Company-level complaint data in the report uses a three-month rolling average of complaints sent by the Bureau to companies for response. This data lags other complaint data in this report by two months to reflect that companies are expected to close all but the most complicated complaints within 60 days. After the CFPB forwards a company the complaint, the company has 15 days to respond, confirming a commercial relationship with the consumer.

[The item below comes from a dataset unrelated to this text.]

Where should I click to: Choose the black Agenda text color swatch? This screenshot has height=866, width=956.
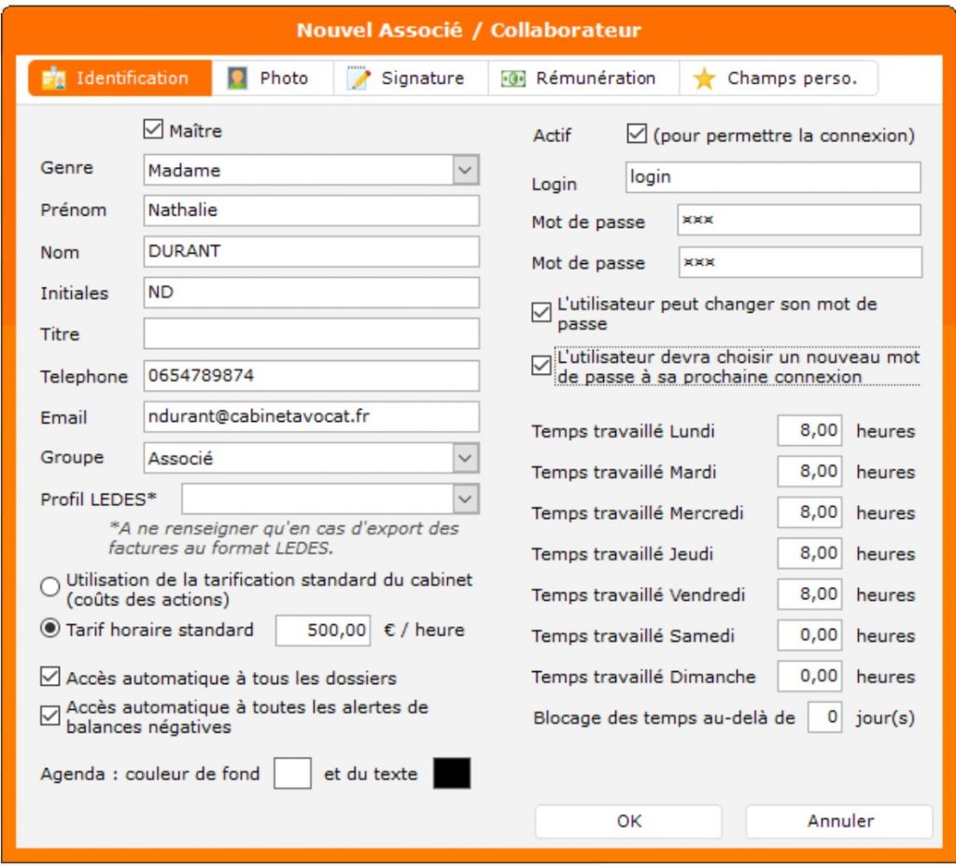coord(452,774)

National Complaint Overview

As of Dec. 1, 2015, the CFPB has handled 770,100 complaints nationally. Some of the highlights from the statistics in this month’s snapshot report include:

  • Complaint volume: For November 2015, the two most-complained-about financial products were debt collection and mortgages, representing nearly half—49 percent—of complaints submitted. Overall, the CFPB saw a 12 percent decrease in complaint volume between October 2015 and November 2015.
  • Product trends: In a year-to-year comparison examining the time periods of September to November, complaints about prepaid products rose 215 percent. Between Sep. 1 and Nov. 31, the CFPB received 442 complaints about prepaid products. Payday loan complaints showed the greatest decrease—14 percent—during the same time period.
  • Most-complained-about companies: The top three companies about which the CFPB received the most complaints between July and September of 2015 were Equifax, TransUnion, and Experian.